PRÉCURSEURS (les) de l’anarchie). Nous ne savons pas exactement quand commence l’autorité gouvernementale ou étatiste. On a donné de nombreuses raisons de l’établissement de l’autorité. Les hommes formant des groupements toujours plus nombreux, s’avéra-t-il nécessaire de confier la gestion des affaires et la solution des différends aux plus intelligents ou aux plus redoutés : les sorciers ou les prêtres ? Les groupements primitifs se montrant, en général, hostiles les uns aux autres, la nécessité s’imposa-t-elle de centraliser la défense du milieu aux mains de plusieurs ou d’un seul choisi parmi les guerriers (les guerrières) les plus courageux ou les plus vaillants ? Toujours est-il qu’il semble que l’autorité ait préexisté à la propriété individuelle.
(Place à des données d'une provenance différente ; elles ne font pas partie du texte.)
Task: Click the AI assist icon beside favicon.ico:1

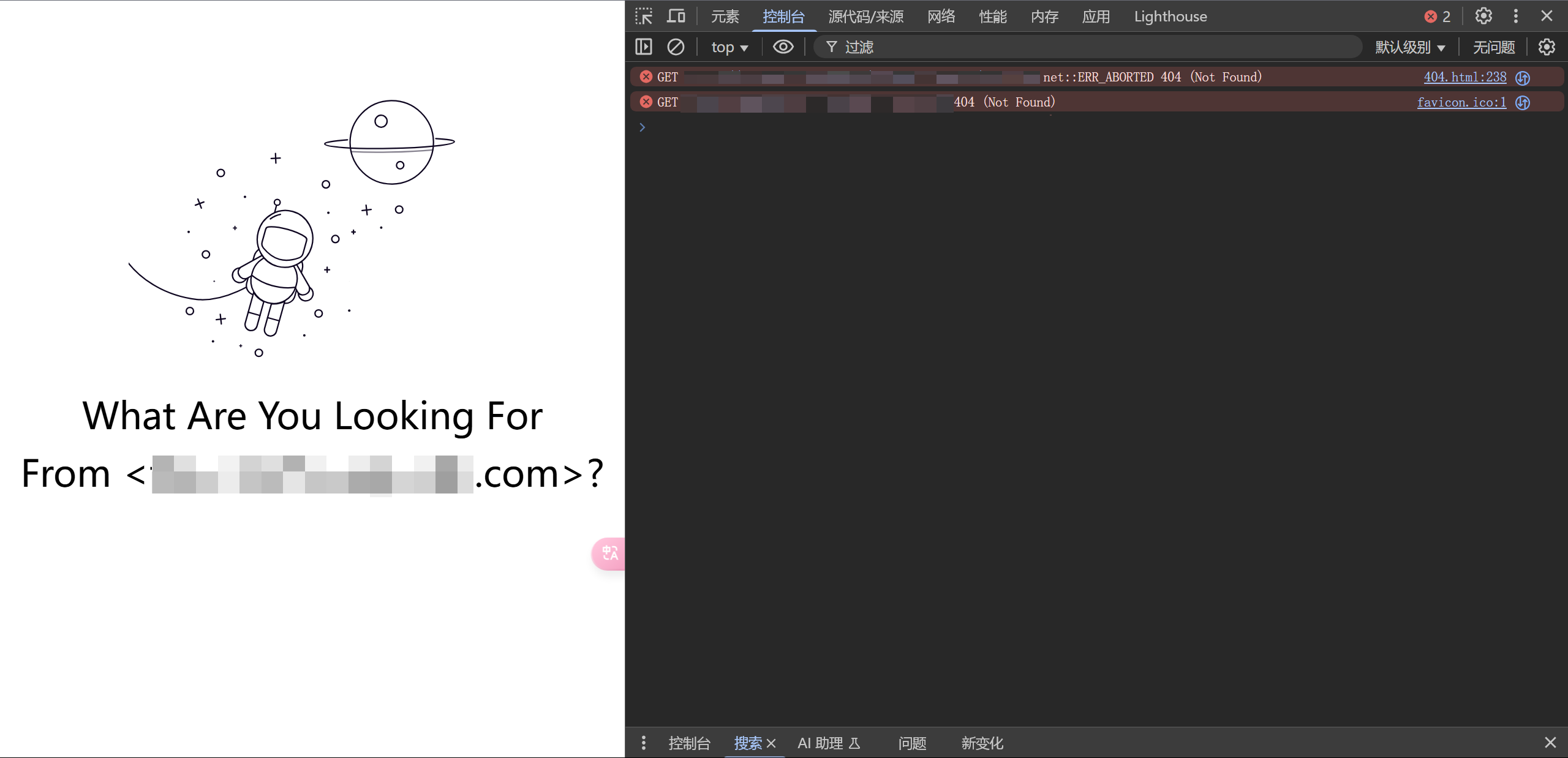Action: 1523,103
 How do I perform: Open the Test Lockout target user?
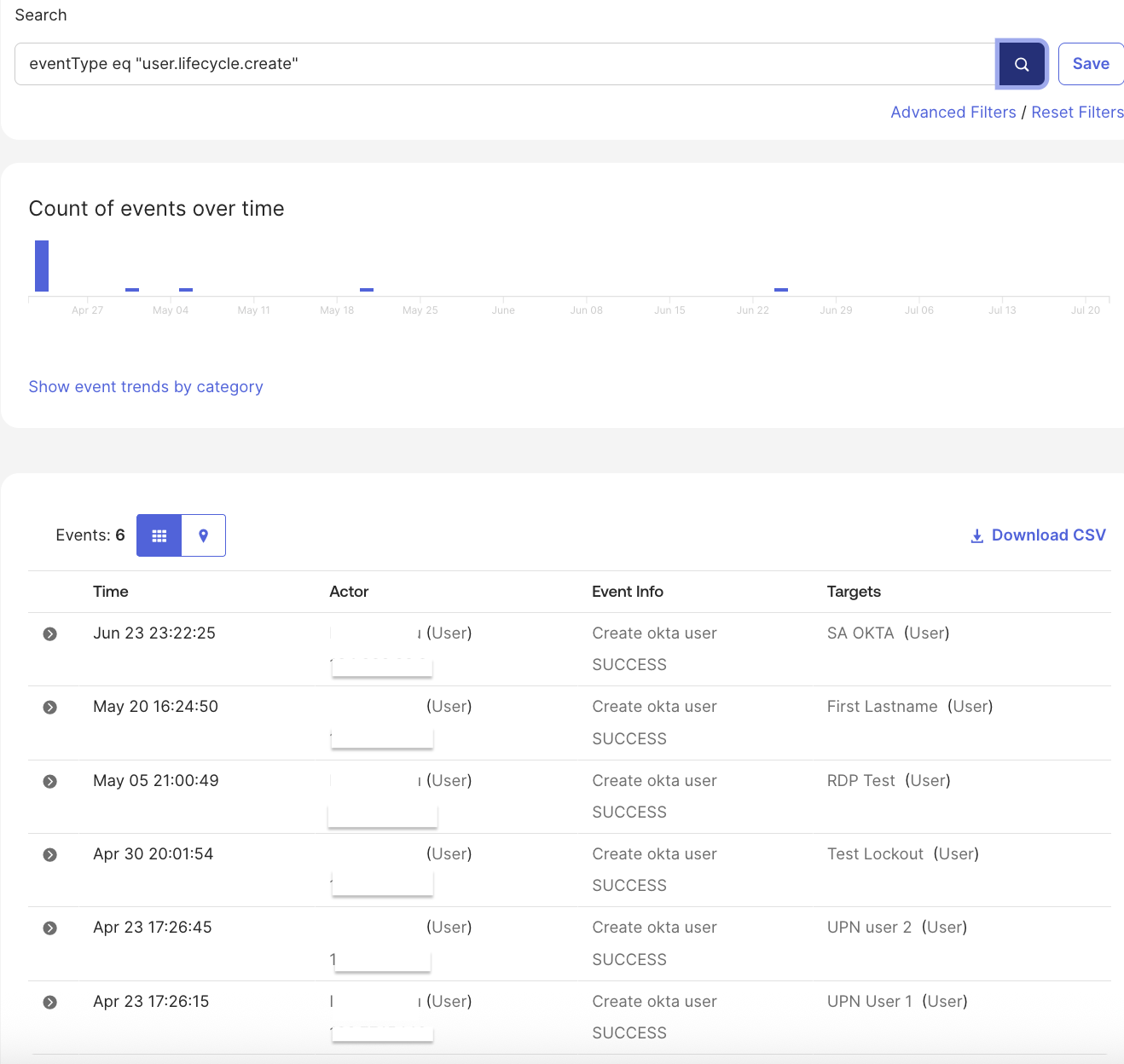874,854
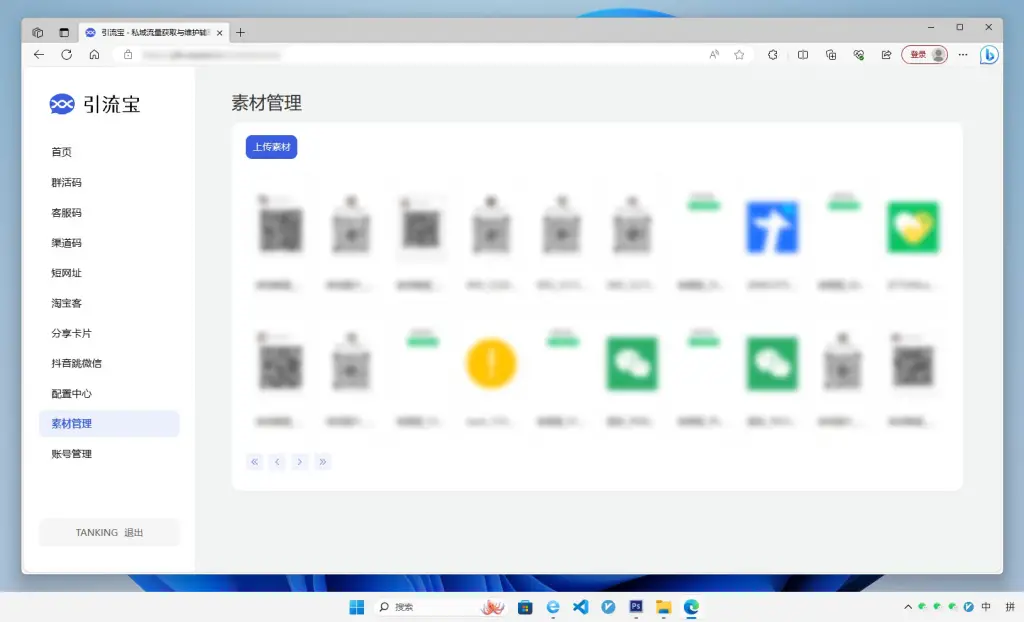Refresh the page in the browser
Image resolution: width=1024 pixels, height=622 pixels.
(66, 55)
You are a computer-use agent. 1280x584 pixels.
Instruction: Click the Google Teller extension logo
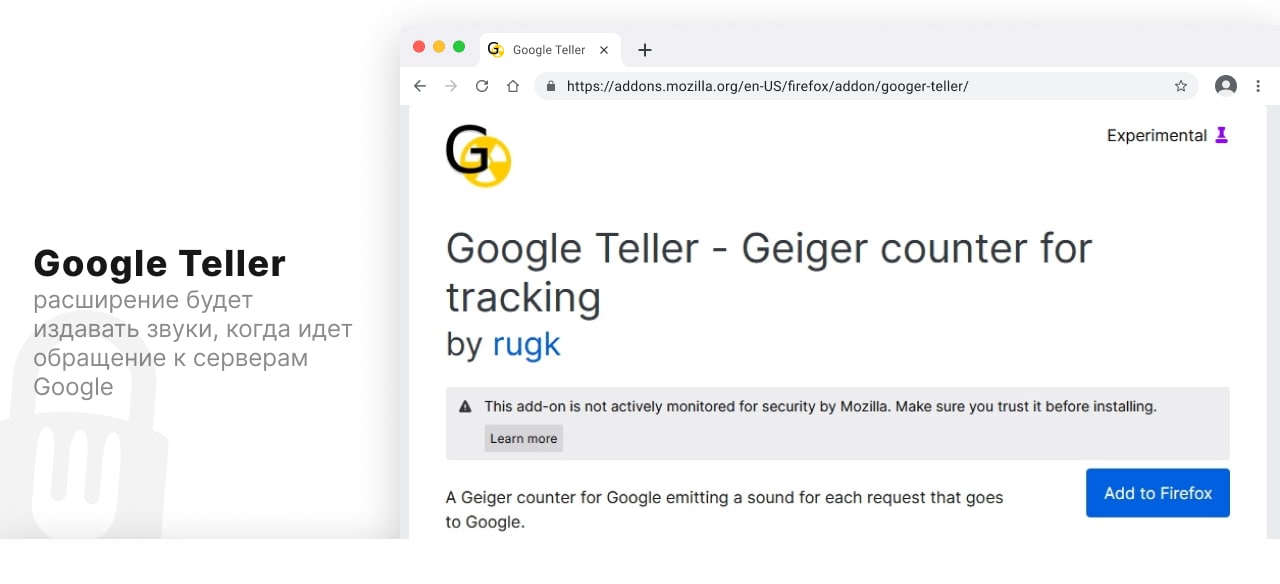(x=478, y=156)
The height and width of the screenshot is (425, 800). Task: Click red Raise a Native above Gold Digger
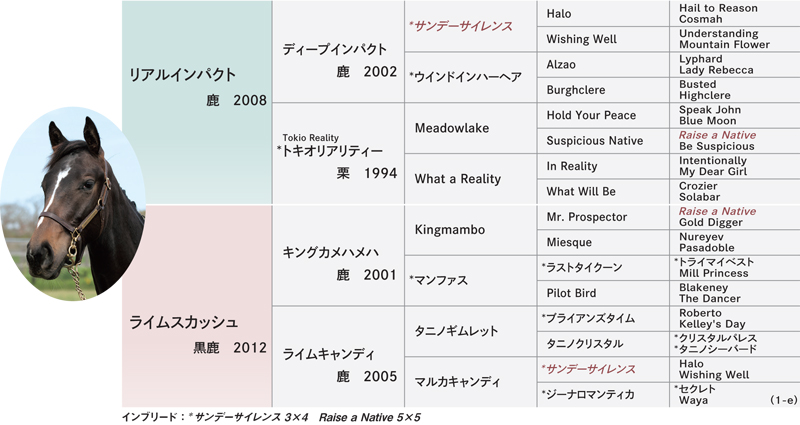(x=717, y=211)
L’autorité évidemment a régné alors que les biens, les choses et dans certains cas, les enfants et les femmes étaient la propriété de l’organisation sociale. Le régime de la propriété individuelle, c’est-à-dire la possibilité pour un membre de la collectivité : 1° d’accaparer plus de sol qu’il ne lui en fallait pour subsister, lui et sa famille ; 2° de faire exploiter le surplus par autrui, n’a fait que raffiner, compliquer et rendre plus tyrannique l’autorité, qu’elle fût théocratique ou d’essence militaire.
Des primitifs se rebellèrent-ils contre l’autorité, même rudimentaire, qui sévissait dans les groupements primitifs ? Y eut-il des objecteurs, des désobéisseurs dans ces temps où les phénomènes météorologiques étaient attribués à des puissances supérieures, tantôt bonnes, tantôt défavorables, où l’on relativait à une entité surnaturelle la création de l’homme. Certains mythes montrent que l’homme n’a pas toujours accepté bénévolement d’être un jouet dans la main de la divinité et l’esclave de ses représentants, par exemple les mythes de Satan et de Prométhée, des anges rebelles et des titans. Plus tard même, lorsque l’autorité gouvernementale ou ecclésiastique fut bien assise, il y eut des manifestations qui, tout en restant dans un cadre pacifique, témoignaient cependant d’un esprit dé révolte. On peut classer sous ce chef les scènes et comédies satiriques, les saturnales romaines, le carnaval chrétien, etc. De nombreux contes circulaient parmi le peuple qui les entendait toujours avec une joie parfois puérile où le thème était le même : la victoire du faible, de l’opprimé, sur le tyran ou le riche.
L’antiquité grecque, produisit, avec Gorgias, niant tous les dogmatismes ; avec Protagoras, faisant de l’individu la mesure de toutes choses ; avec Aristippe, le fondateur de l’école hédoniste, pour lequel il n’est d’autre bien que le plaisir et le plaisir immédiat, actuel, le plaisir quel que soit son origine ; avec les cyniques (Antisthène, Diogène et Crates) ; avec les stoïques (Zénon, Chrysippe et leurs successeurs), l’antiquité grecque produisit des hommes critiquant, puis niant les valeurs reçues.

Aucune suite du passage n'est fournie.